Data under study Start Marker

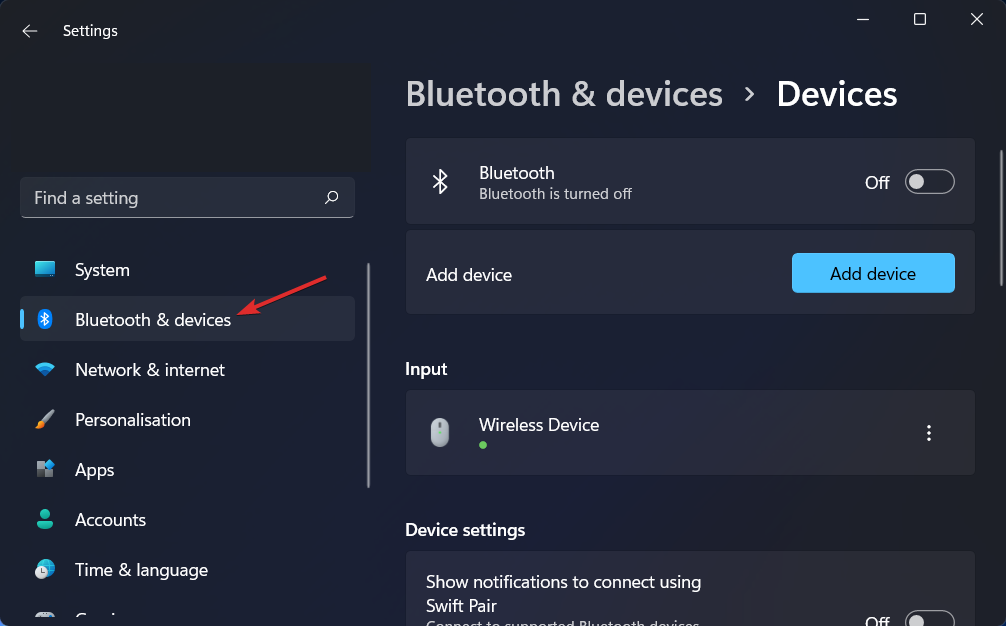Click inside the Find a setting field
The height and width of the screenshot is (626, 1006).
tap(170, 198)
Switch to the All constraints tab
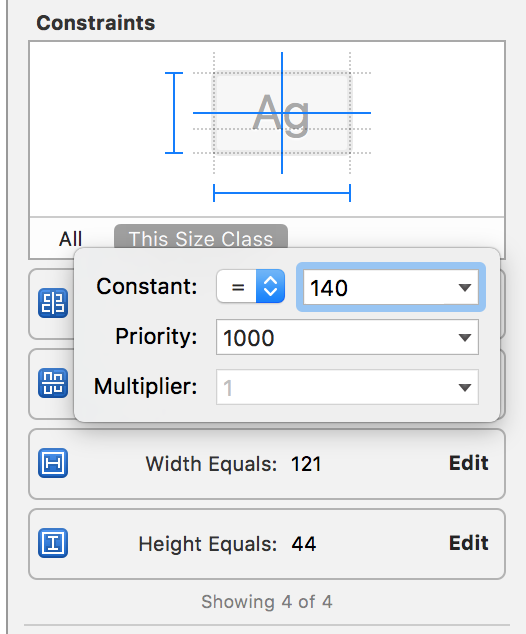 70,239
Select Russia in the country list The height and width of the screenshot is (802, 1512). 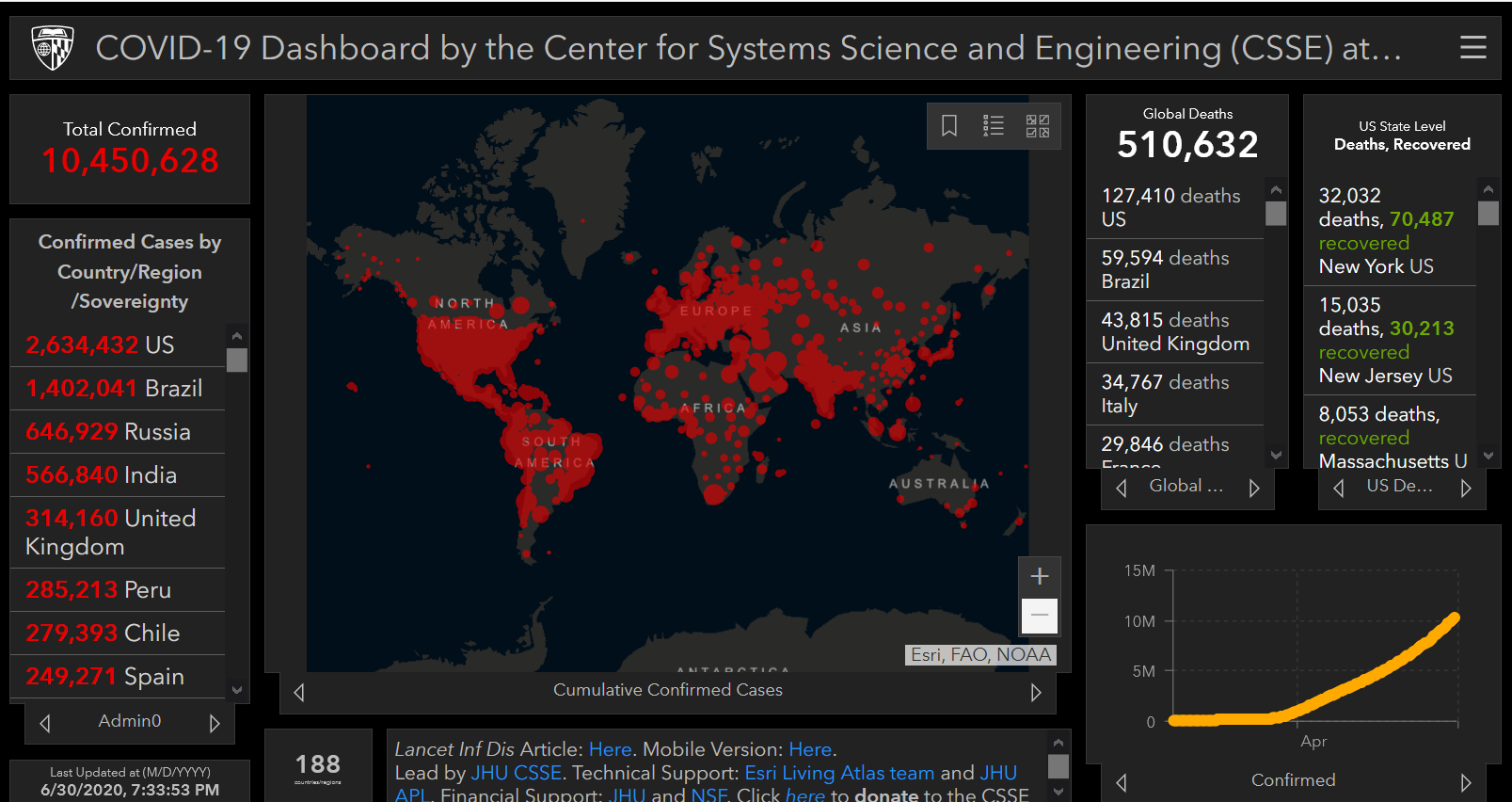108,431
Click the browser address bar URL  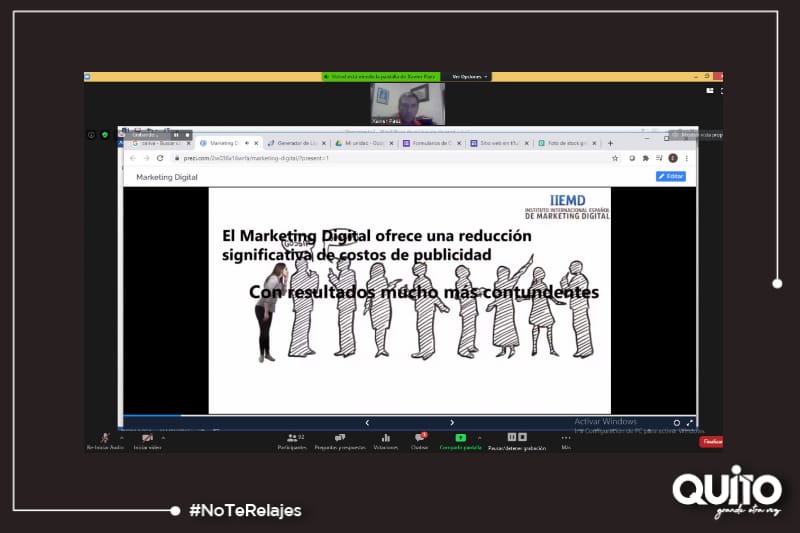click(x=260, y=158)
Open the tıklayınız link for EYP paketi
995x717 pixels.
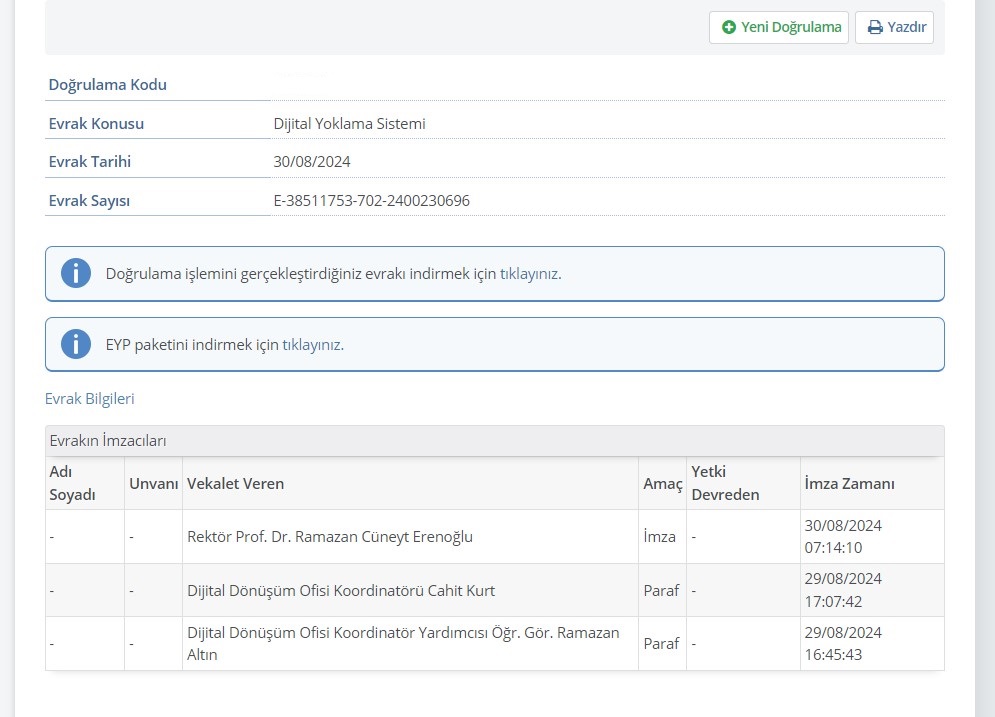[x=312, y=345]
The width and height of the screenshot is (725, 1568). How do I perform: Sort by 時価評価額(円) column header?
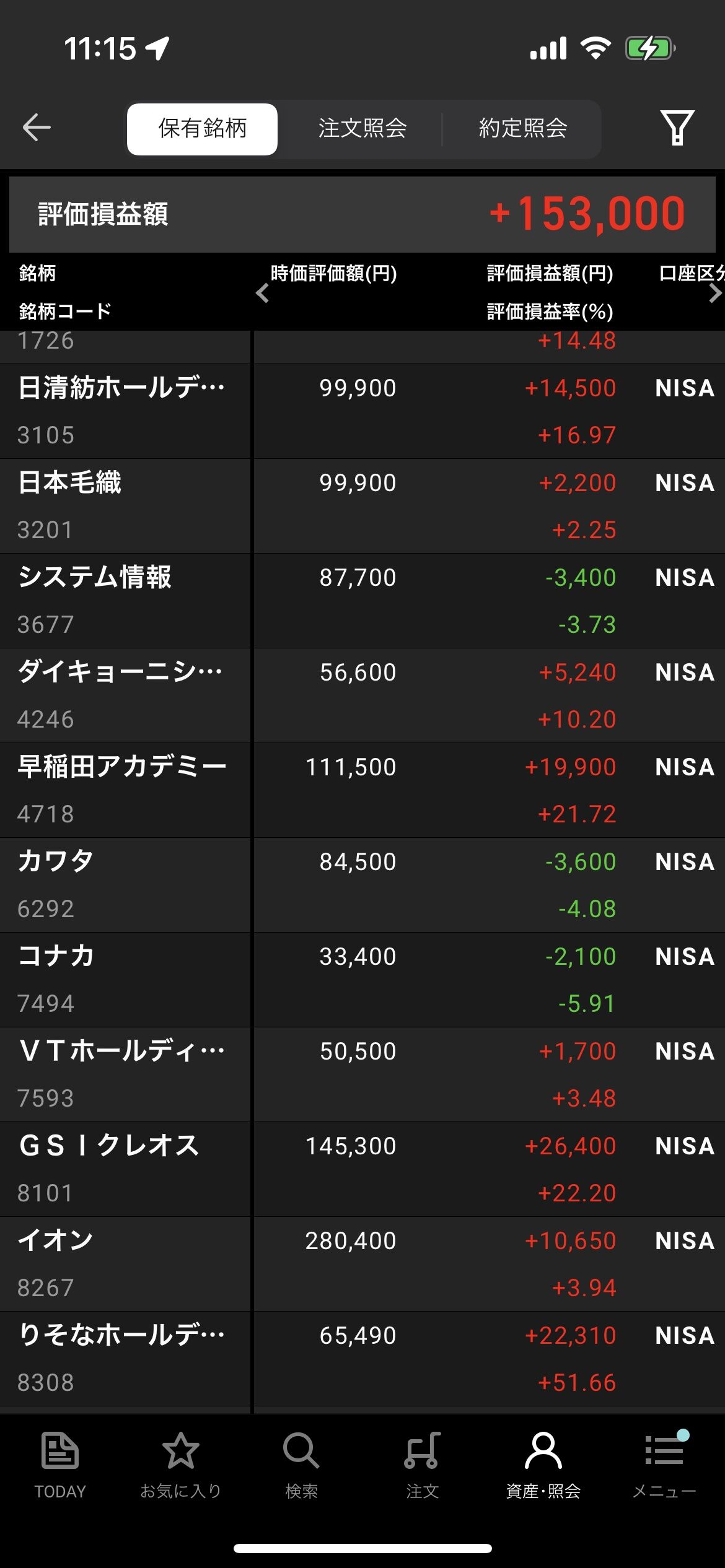point(333,273)
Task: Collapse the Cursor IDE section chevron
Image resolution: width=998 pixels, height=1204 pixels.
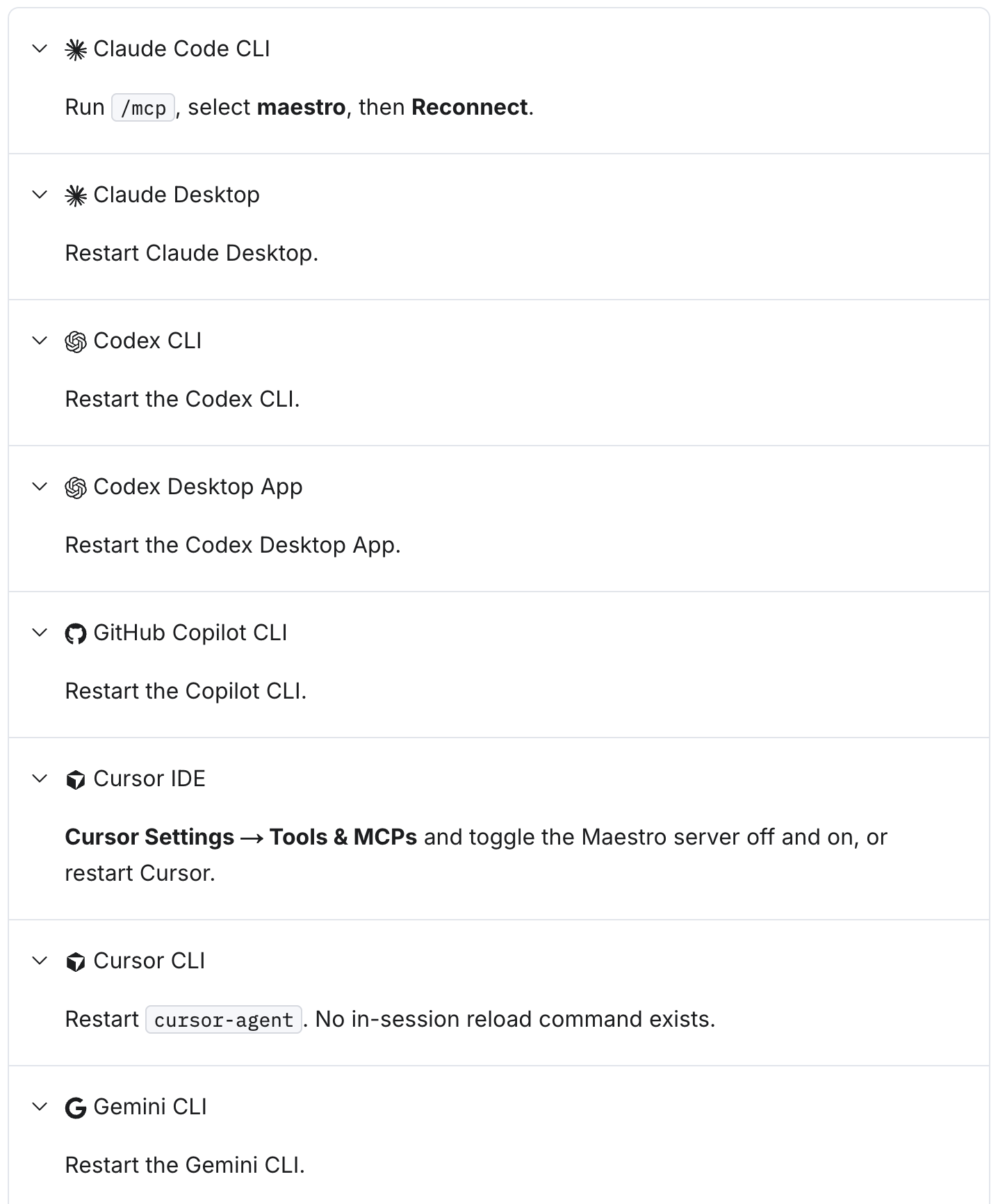Action: pyautogui.click(x=40, y=779)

Data under study End Marker

What the task requires – Transcribe, word for word, the line holding "995x717 pixels." and all lines after it in the entries above, ending with the last. Only those lines; no pictures.

The completed task –
995x717 pixels.
[x=312, y=345]
The width and height of the screenshot is (725, 1568). How do I perform: Sort by 時価評価額(円) column header?
point(333,273)
Task: Collapse the Cursor IDE section chevron
Image resolution: width=998 pixels, height=1204 pixels.
Action: pyautogui.click(x=40, y=779)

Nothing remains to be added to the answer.